**** Given passage ****
Prime Minister Benjamin Netanyahu sat stiffly behind a desk, tightly gripping his written remarks. He spent more time looking down at the page than the camera, betraying a nervousness he has rarely shown publicly. This is a man who reads the “room” and zeitgeist masterfully. He has done so for decades, but everything about him when he addressed the Israeli public during prime time news on Sunday night signaled distress and indecision.
His remarks were meant to assuage an increasingly enraged population. The night before, more than 10,000 protesters converged on Rabin Square in central Tel Aviv. Organizers took pains to bill the evening as a “non-political demonstration” focused on the economic devastation that has been destroying Israel’s small independent business sector over the last few months. In spite of promised government aid, virtually none has been forthcoming. The paltry amounts promised to “independents” seemed stuck in the bowels of some ministry, somewhere, for some unclear “technical” reason.
****
Task list
A - Reproduce the passage on Netanyahu's televised address from "Prime Minister Benjamin" to "distress and indecision.".
B - Answer these questions from the passage on Netanyahu's televised address:
(i) How many protesters converged on Rabin Square?
(ii) On what night did Netanyahu address the Israeli public?
(iii) How did organizers bill the evening at Rabin Square?
C - Extend the passage on Netanyahu's televised address, picking up after its final sentence.
Nothing in the listing is needed here.
**** Extracted records ****
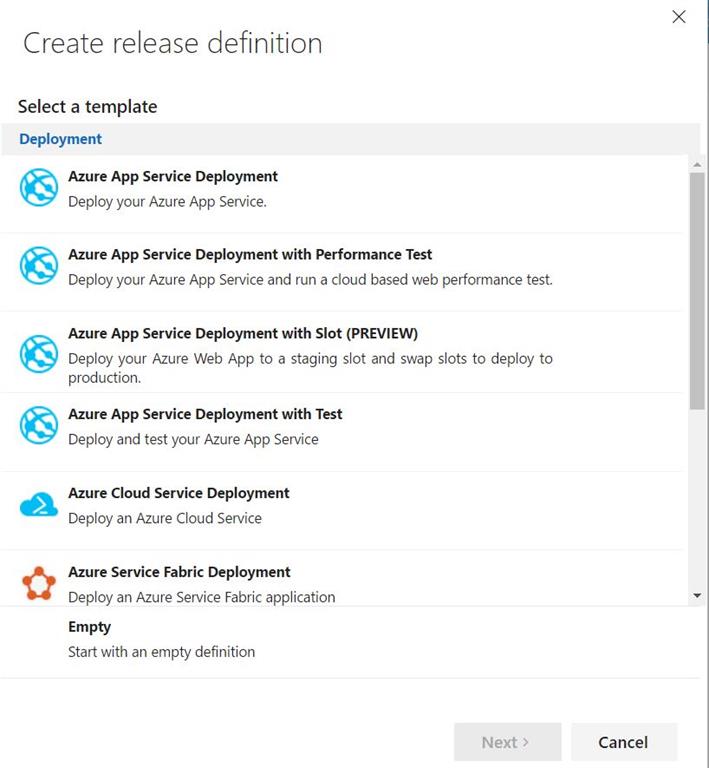Click the Deployment with Slot (PREVIEW) icon
Image resolution: width=709 pixels, height=768 pixels.
click(x=39, y=353)
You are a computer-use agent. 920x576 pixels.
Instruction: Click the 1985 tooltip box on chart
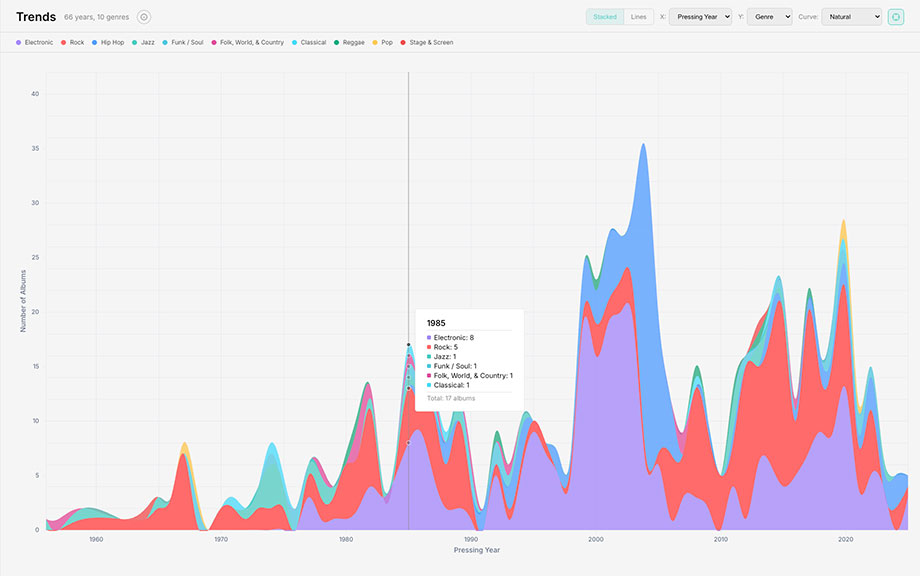click(469, 360)
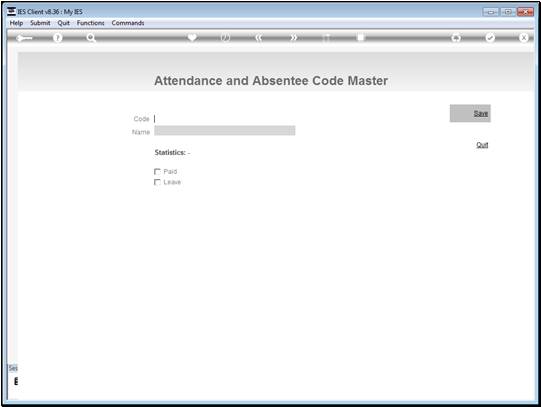Click the grey Name text field
This screenshot has height=407, width=541.
(x=225, y=131)
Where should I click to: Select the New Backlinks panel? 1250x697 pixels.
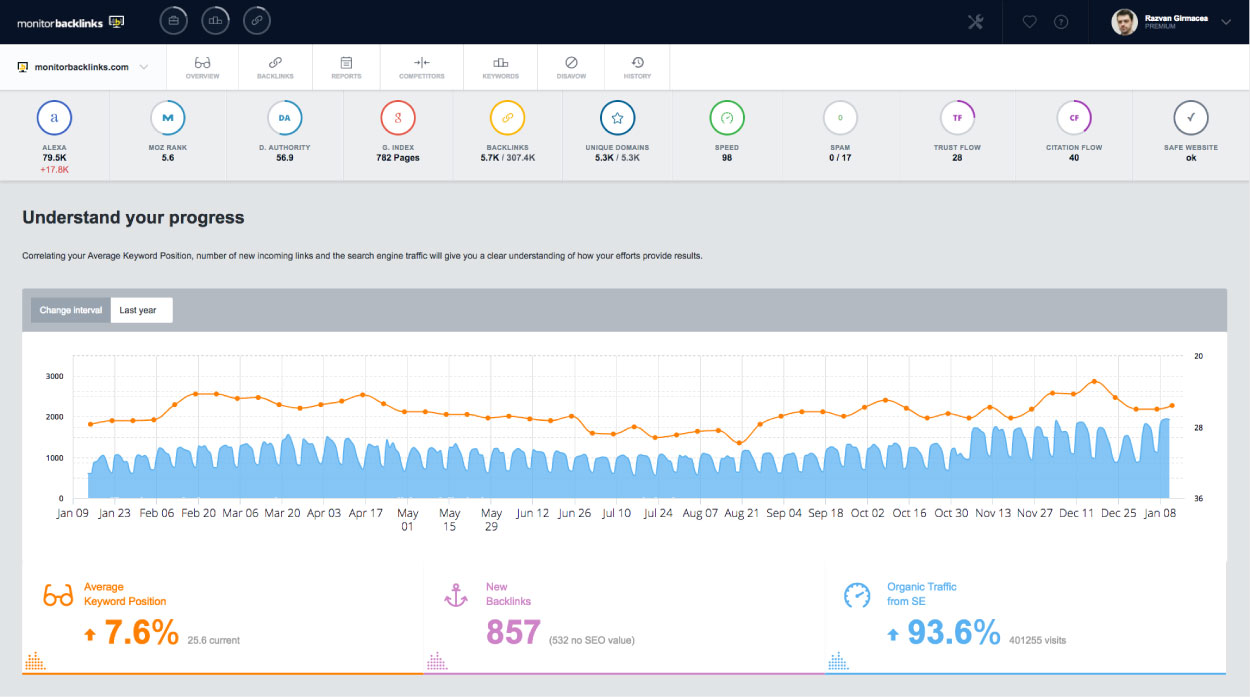coord(624,617)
****
Task answers
A -
Prime Minister Benjamin Netanyahu sat stiffly behind a desk, tightly gripping his written remarks. He spent more time looking down at the page than the camera, betraying a nervousness he has rarely shown publicly. This is a man who reads the “room” and zeitgeist masterfully. He has done so for decades, but everything about him when he addressed the Israeli public during prime time news on Sunday night signaled distress and indecision.

B -
(i) More than 10,000.
(ii) Sunday night.
(iii) As a "non-political demonstration."

C -
Suddenly, Bibi assured the nation, whatever was impeding the cash flow would be cleared–magically and immediately. He was “pressing the button.” Problem is, his personal credibility has plummeted, as has his government’s.
Amidst all the anxiety, economic and public health gloom, uncertainty about every aspect of life, the prime minister and his wife thought it appropriate to change the domestic cleaning arrangements for their official residence. With the expiry of a company contract, they hired a number of individual cleaners. As they do not have a security clearance, each one is followed around by a Shin Bet official while they scrub and polish. The cost? NIS 10,000 per day, a vulgar excess in the Israeli context, literally and metaphorically.
Then, there is the matter of the “unity” government, formed specifically to provide leadership in a time of unprecedented economic and public health crisis. But, to manage the competing rivalries and egos, almost half the Knesset members had to be enticed with cabinet-level perquisites: drivers, bigger budgets, larger staff complements. It’s an indulgence when austerity should be the overriding governance principle.
Such conduct reflects an extreme detachment from the economic destruction ravaging so many Israeli lives.
And things are about to get much worse.
During the last ten days or so, Israel has been rocked by almost daily demonstrations in Jerusalem and Tel Aviv. Popular fury is intense, and the government is in full crisis, a supposition that is backed up by recent polls.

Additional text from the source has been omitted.